Once suicidal himself, Sheff said he survived because he heard a graphic story of suicide that repelled him. He wrote in Vanity Fair last year: “Facing these issues head-on — talking about them, being open about them —will always be our best defense against losing another life.”
The AFA letter said Bright was “not the only one” to commit suicide after watching the show. “Bella Herndon and Priscilla Chiu, both 15-year-olds from California, also took their own lives just days after watching Hannah Baker kill herself” on the show, it read. The character, age 17 in the show, is portrayed by 22-year-old actress Katherine Langford, who was nominated for a Golden Globe Award for her performance.
Netflix’s media relations department didn’t respond to a Religion News Service request for comment. Previously, the company said it would add cautionary messages and post-show resources for viewers.
The show is based on a 2008 novel by Jay Asher. Netflix rated the series MA-17, which means it’s aimed for adult audiences and some material may be unsuitable for those under 17.
Numerous media reports and studies — including one published in the American Medical Association’s Annals of Internal Medicine — note a spike in online searches for information on how one could commit suicide after the show premiered.
An October 2017 JAMA Internal Medicine editorial voiced concern about the show and suggested that the “strong response” to the series “may encourage others to produce similar shows.”
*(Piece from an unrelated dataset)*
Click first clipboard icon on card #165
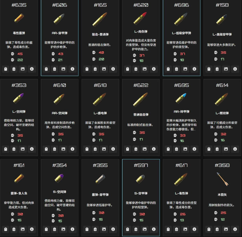 (x=87, y=69)
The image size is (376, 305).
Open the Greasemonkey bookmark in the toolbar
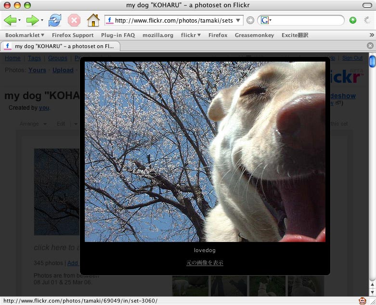254,35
The editorial stated, “This immersion into the story and image may have a particularly strong effect on adolescents, whose brains are still developing the ability to inhibit certain emotions, desires, and actions.” The group called on producers to follow “safe messaging guidelines” when producing such programs.
Additionally, psychologist Dan Reidenberg of Bloomington, Minn., had warned Netflix not to air the series, according to a 2017 Syracuse Post-Advance report. Reidenberg, executive director of Suicide Awareness Voices of Education, said Netflix “made very clear to me” that cancellation wasn’t an option.
AFA’s Walker Wildmon said the campaign was also an informational effort. He said the series is “a very dark show, but it’s dark towards our teenagers. It targets them, it’s very dark, it glorifies suicide. We’re trying to inform adults you need to keep an eye on what your kids are watching.”